:: Supplied text

## Wednesday, December 4, 2013

### The Specific Stability Requirement of Shell World

Gravity's shell theorem is extremely neat, but there's some heavy critical thinking that needs to be applied when we start going into the ideas of mega-structures.  The shell theorem states that when something (the object) is placed inside a spherically symmetric distribution of matter (the shell), then neither the object or the shell will experience a net force.  However, "net" is the key.

The shell world is a proposal to surround a small body in our solar system in a shell that covers the entire planet/moon/asteroid and holds in the atmosphere.  In other cases, it may be called worldhouses, worldsheets or anything else reflecting the general concept.  If you look at this recent conception of the idea, you'll notice that the advocates are specifically advocating relying on the weight of the shell as an alternative to a pressure vessel.  That means that, in fact, this is a particular type of gravity balloon.
Mars or perhaps a moon in another solar system could be encased in a shell of dirt, steel and Kevlar fiber.

Key word here is "dirt".  This reflects a desire to "weigh down" the sheet so that it doesn't have to rely on material strength.  This is obviously possible from a physics standpoint.  The structure would be initially balanced.  Obviously, the pressure of the atmosphere pushing up would be equal to the weight of the shell pushing down.

The question of stability is "what happens when the planet moves inside the shell?"  This is actually surprisingly easily answerable, and it's a straightforward stability analysis.  But only for specific assumptions - namely if there is no rigidity.  You have two different cases you can entertain as limit cases:
1. the shell is so rigid it never experiences deformations
2. the shell is completely non-rigid

In the first case, the structure is always stable.  The reason is that the net force between the planet and the shell is always zero.  So even if the planet moves, it will not affect the shell.  Only the atmospheric pressure at different locations will change - after all, the planet still has some gravity.  The atmospheric forces are restorative, so this means the structure is always stable.

The case with no rigidity is harder to appreciate well, but it's somewhat of a fundamental assumption I want to keep in mind when writing about gravity balloons.  You would certainly prefer to place no requirement on the materials.  Then the problem is only one of gathering the materials - not doing anything with them.  So for the shell world we can apply this sort of assumption.  This means that any acceleration on one segment on the shell is not taken to influence other parts of the shell.  You still have some obvious problems.  In order for this to be useful in any way, there would have to be a flexible membrane that maintains a pressure barrier even when the shape is deformed.  And yes, this is precisely what I have in mind for the nature of the shell.

::::

• _Task list_:
(1) For each statement, say whether it agrees with the shell world post. Answer yes or no and quote the deciding words. (a) Under the shell theorem, neither the object nor the shell experiences a net force. (b) The rigid-shell case is described as unstable. (c) The advocates rely on the shell's weight instead of a pressure vessel.
(2) Write out the passage of the shell world post word for word, starting at "Key word here" and ending at "shell pushing down.".
The entries after the shell world post are not needed.

:: Material supplied

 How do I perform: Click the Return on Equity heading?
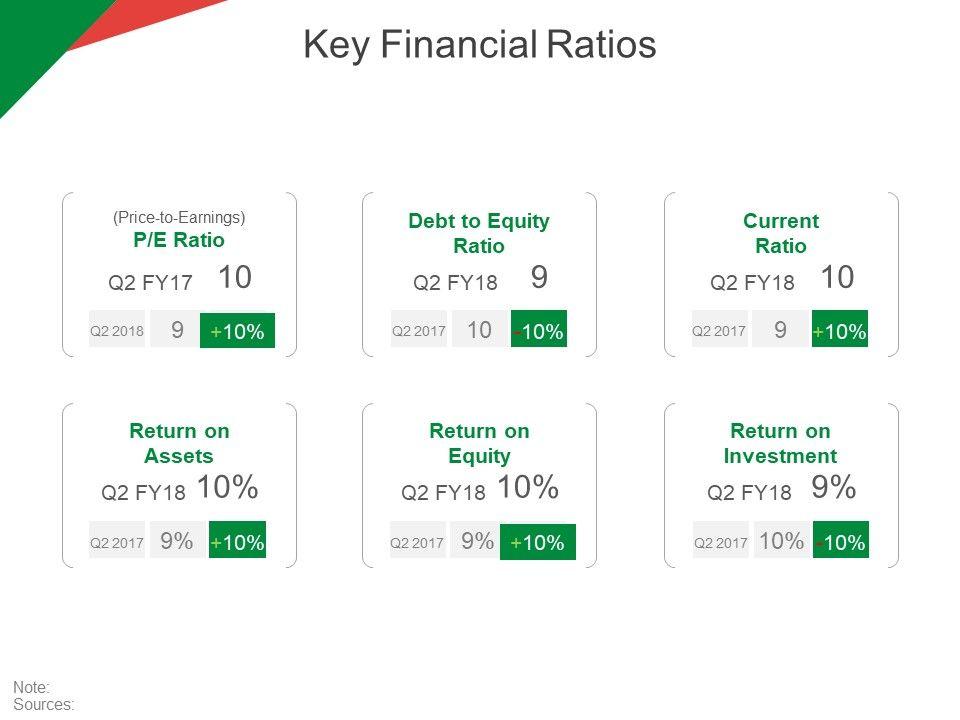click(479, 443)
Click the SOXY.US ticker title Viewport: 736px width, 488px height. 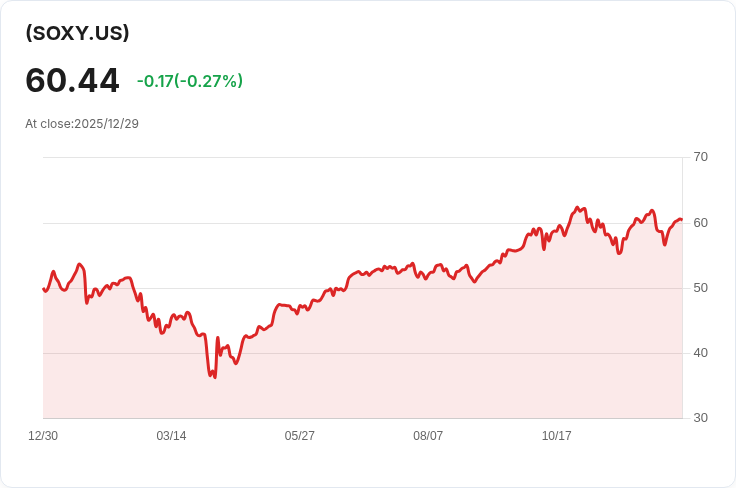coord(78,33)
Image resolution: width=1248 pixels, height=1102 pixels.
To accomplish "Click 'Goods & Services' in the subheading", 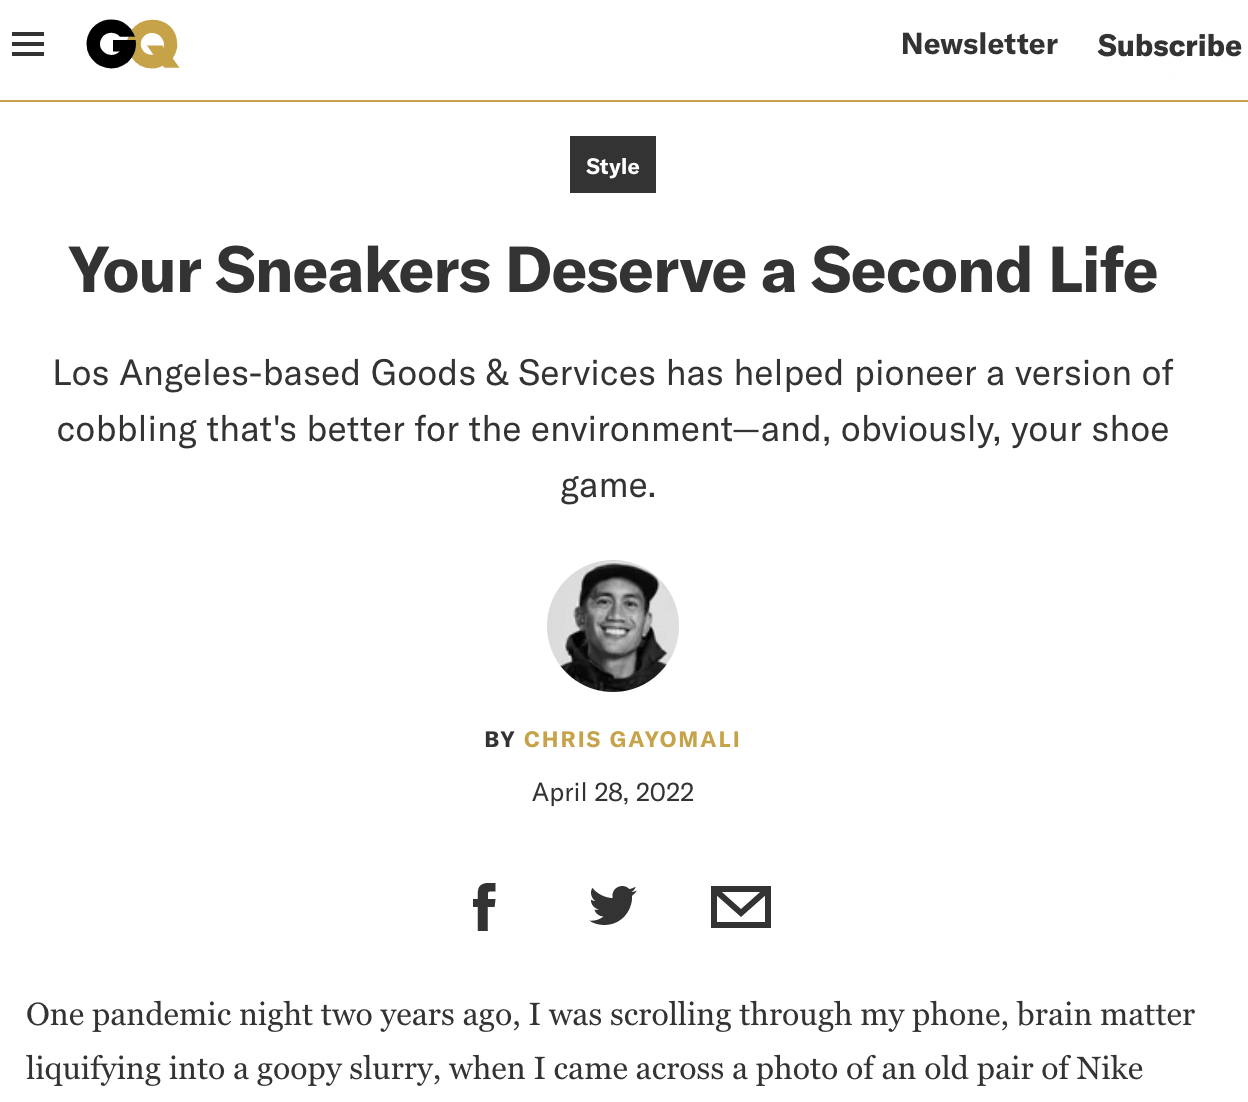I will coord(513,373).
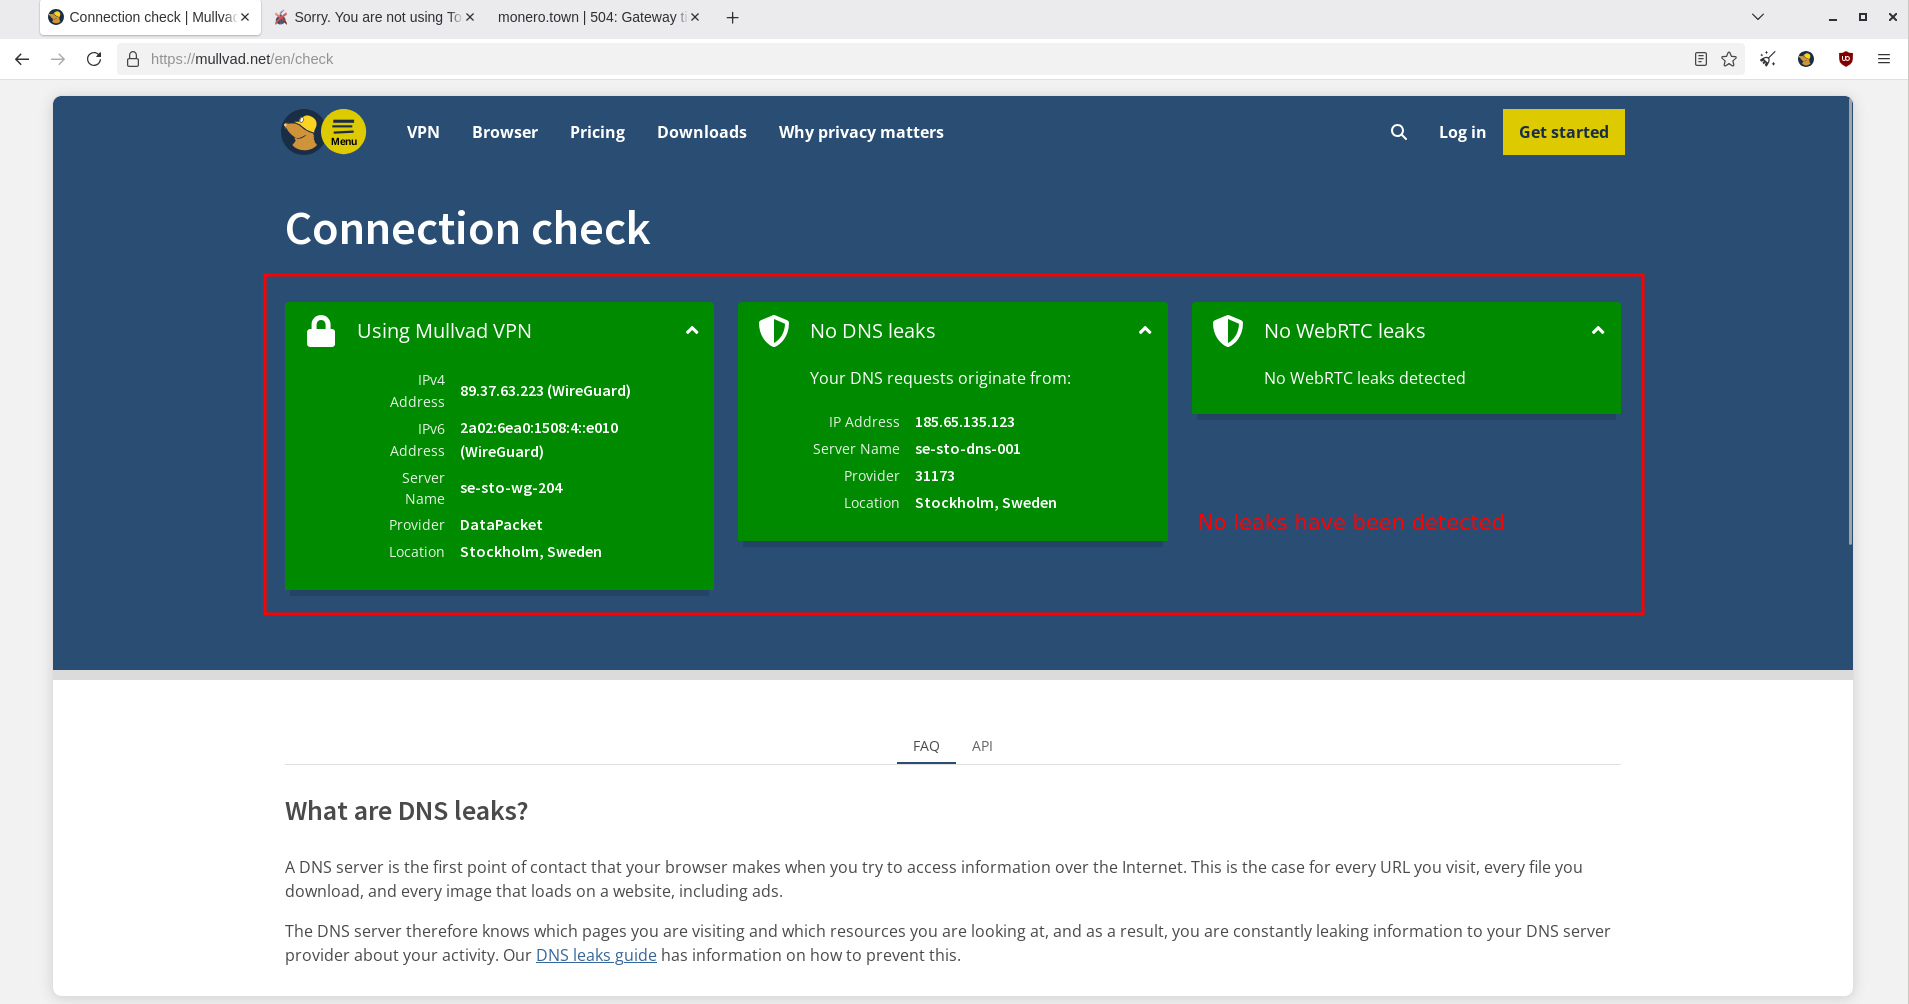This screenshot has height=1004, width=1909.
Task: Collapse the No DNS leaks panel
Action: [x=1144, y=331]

::::

• _Outputs by task_:
(1)
(a) Yes: "neither the object or the shell will experience a net force"
(b) No: "In the first case, the structure is always stable."
(c) Yes: "relying on the weight of the shell as an alternative to a pressure vessel"

(2)
Key word here is "dirt".  This reflects a desire to "weigh down" the sheet so that it doesn't have to rely on material strength.  This is obviously possible from a physics standpoint.  The structure would be initially balanced.  Obviously, the pressure of the atmosphere pushing up would be equal to the weight of the shell pushing down.